The only possible (not just plausible) interpretation is that the equations apply to values in the range of the function; that is to values actually used in the algorithms.
You might think of a type defining a set of values, but for UDT that wouldn't make sense anyway. Your interpretation of the range being every possible value of a type is patently absurd.
This is no problem here.
That might exist a very serious problem in implementations where a value of a floating point can have no more precision than allowed by the type, as the whole idea of a mathematical value of a floating point type loses all meaning, as the compiler may decide to change the value of a floating point type to remove precision at any time. In fact no semantics can be defined in that case. Any such implementation is broken and any program probably works only by accident.
EDIT:
A type doesn't define a set of values for an algorithm. This is obvious for user data types that have internal invariants that aren't formally specified in any code.

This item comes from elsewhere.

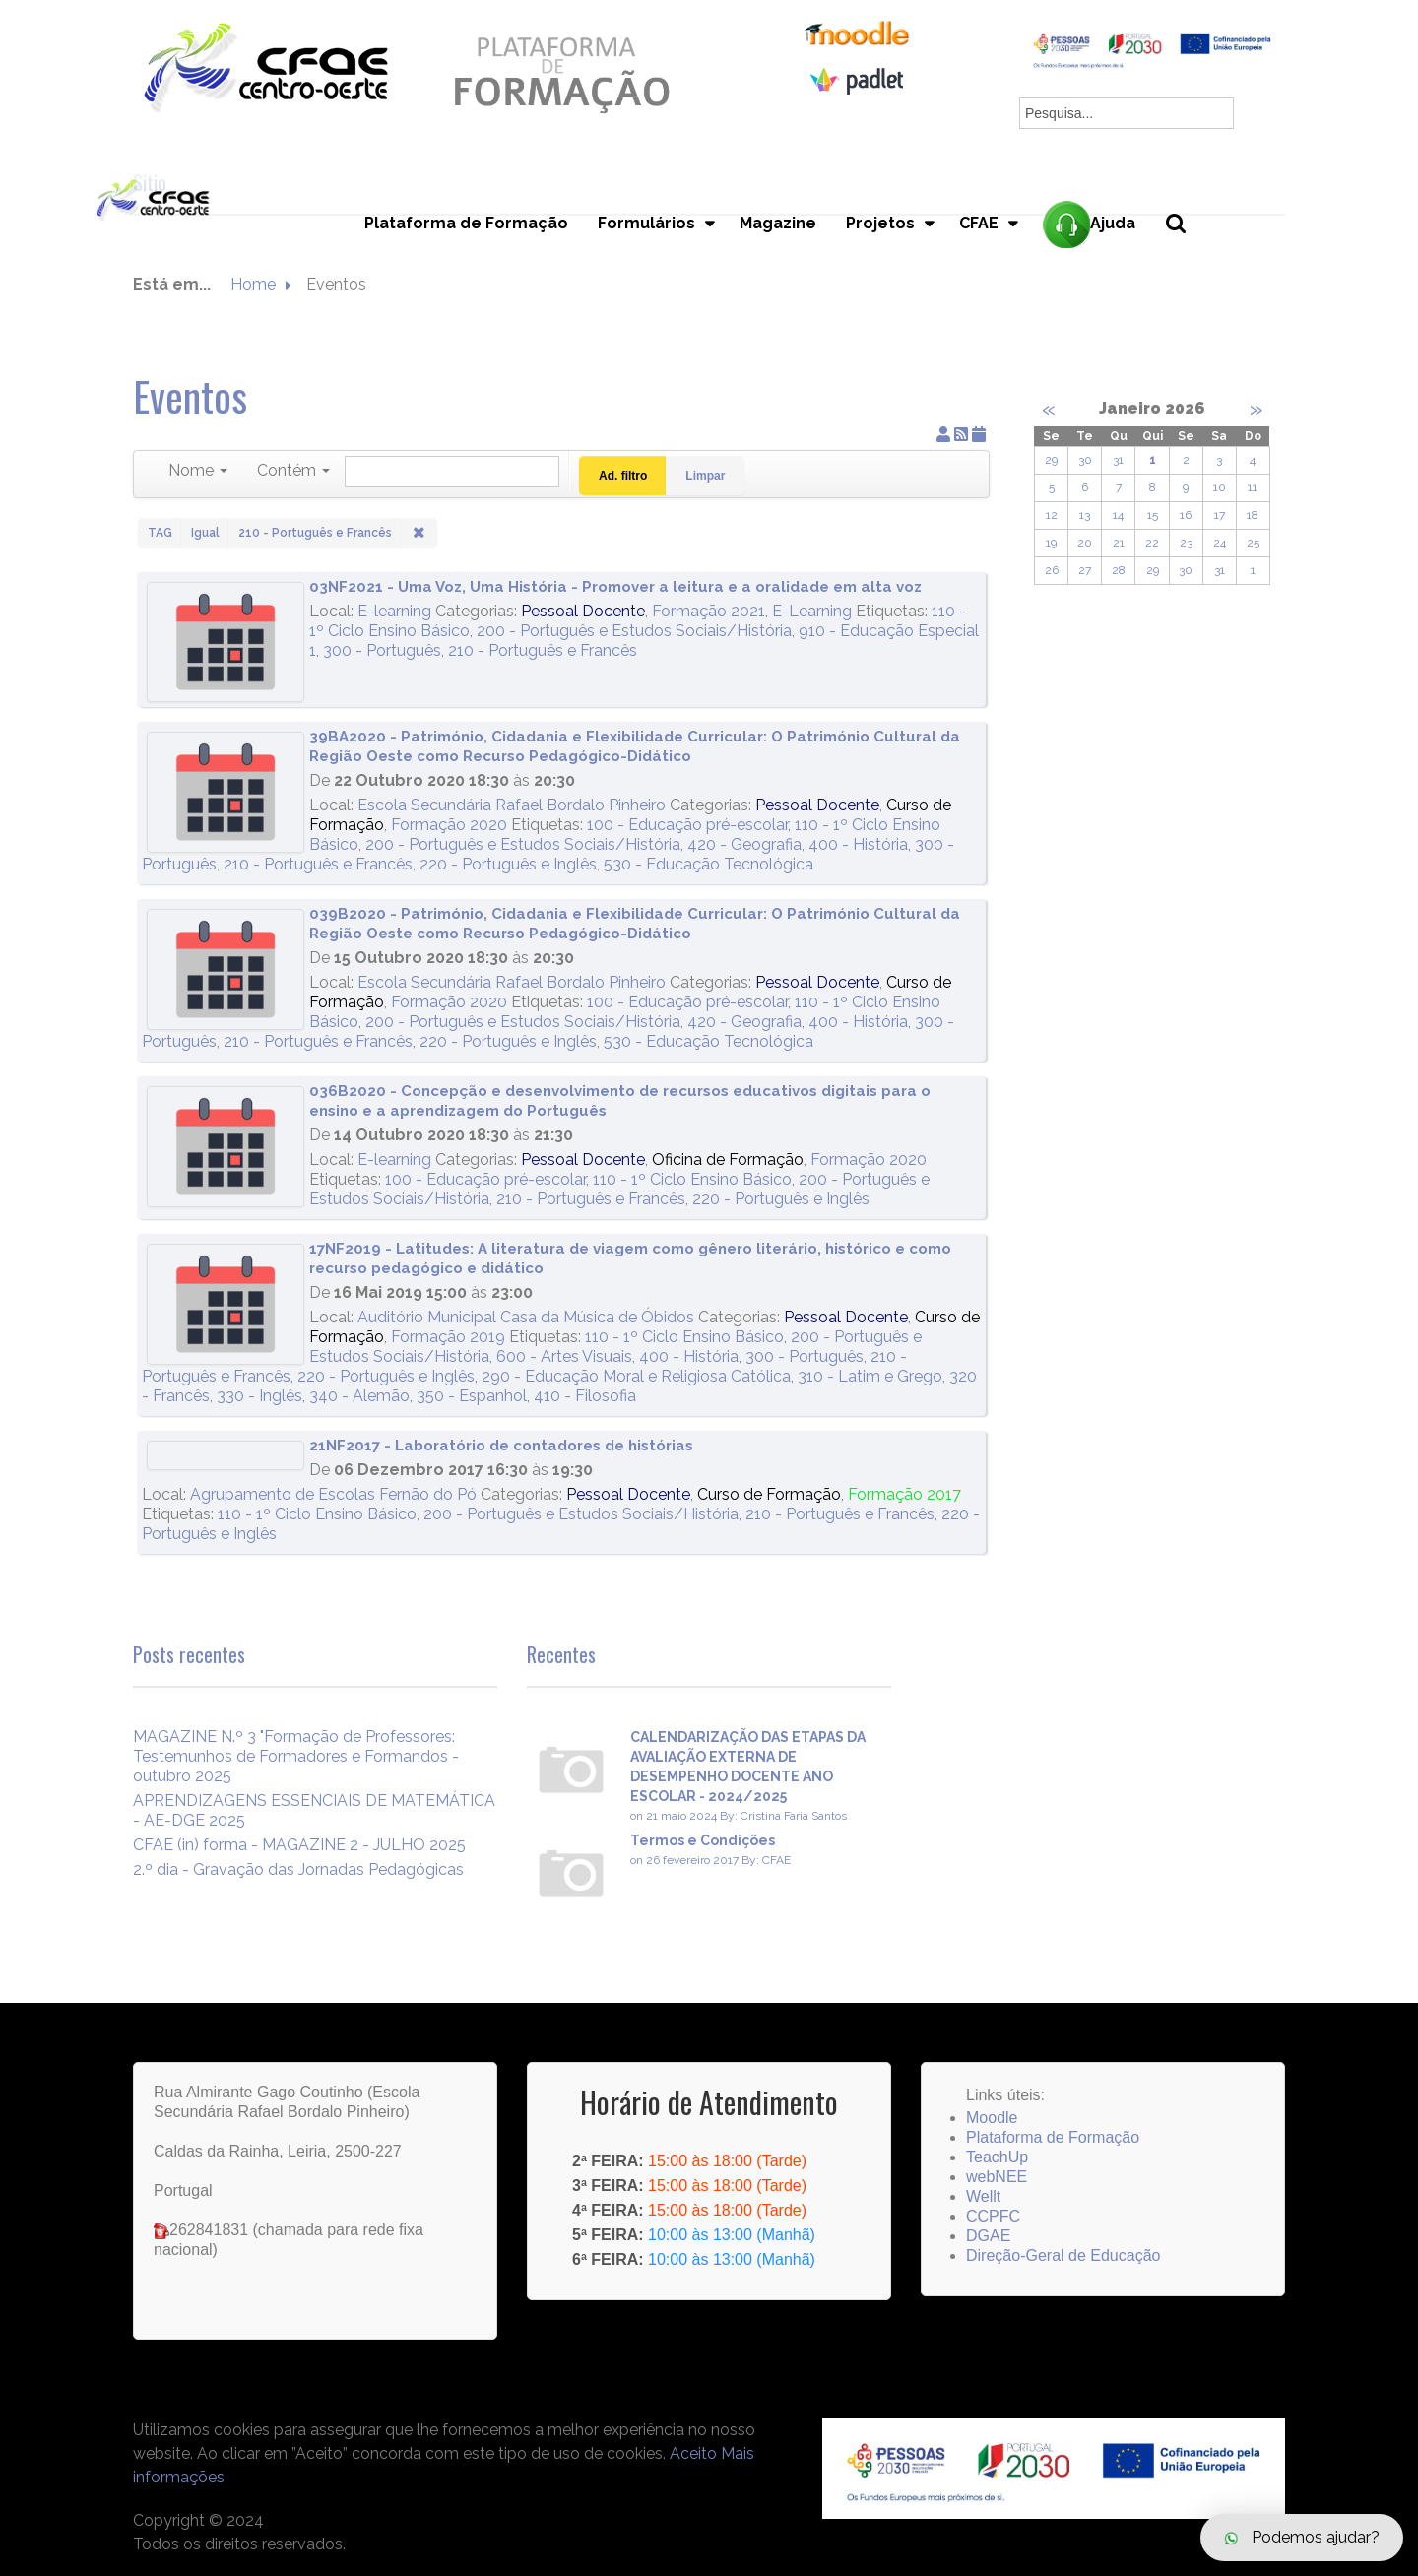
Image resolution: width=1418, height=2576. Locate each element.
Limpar (705, 476)
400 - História (858, 844)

The set of values usable in any container, algorithm (containers internally use algorithms on elements)... is a property of that particular use of that container or algorithm. These library components don't have share their elements: if you have two set<fraction>
S1 and S2, their elements won't be used by the other one: S1 will compare elements in S1, S2 will compare elements in S2. The two sets exist in different "universes" and their logical properties are isolated. The invariants hold for each one independently; if you insert in S2 an element x2 that is not less or greater than x1 in S1 (thus considered equivalent), you don't expect x2 to be found at the place of x1 in S1! There is no possible sharing of data structures between containers and elements can't be shared between algorithms (which can't have static variables of a template type as it would have unexpected lifetime).
Sometimes the standard is a riddle where you must find the correct interpretation (most plausible, most useful, most likely to be was intended); in case the committee members are asked to clarify an issue, they will settle on the most X interpretation (X = plausible, useful...) even if it contradicts the exact previous wording so when the text is obscure or gives crazy conclusions, you might as well skip the literal reading and jump to the most useful.
The only solution here is that every use of a templated library component is independent and that the equations only have to hold during that use.
You don't expect vector<int*>
to be invalid because pointers can have invalid values that can't be copied: only a use of such value is illegal.
Thus
vector<int*> v;
v.push_back(new int);
vector<int*> v2 = v; // content must be valid
delete v[0];
v[0] = null; // during v[0] invocation (int*)(v[0]) has no valid value
is valid because the required properties of the element type are valid for the small duration where they are required to be.
In that case we can invoke a member function of a vector knowing that its elements don't respect the Assignable concept because there is no assignment allowed, as the no exception guarantee doesn't permit it: the value stored in v[0]
cannot be used by v[0]
, there is no user defined operation on the element allowed in vector<>::operator[]
.
The library components can only use the specific operations mentioned in the description of the specific function on the values used in that invocation; even for a builtin type, it cannot make values in any other ways: a specific set<int,comp>
instance may not compare values to 0 if 0 isn't inserted or looked up in a particular instance, as 0 may not even be in the domain of comp
.
So builtin or class types are treated uniformly here. The library implementation cannot assume anything on the set of values even when instantiated with builtin types.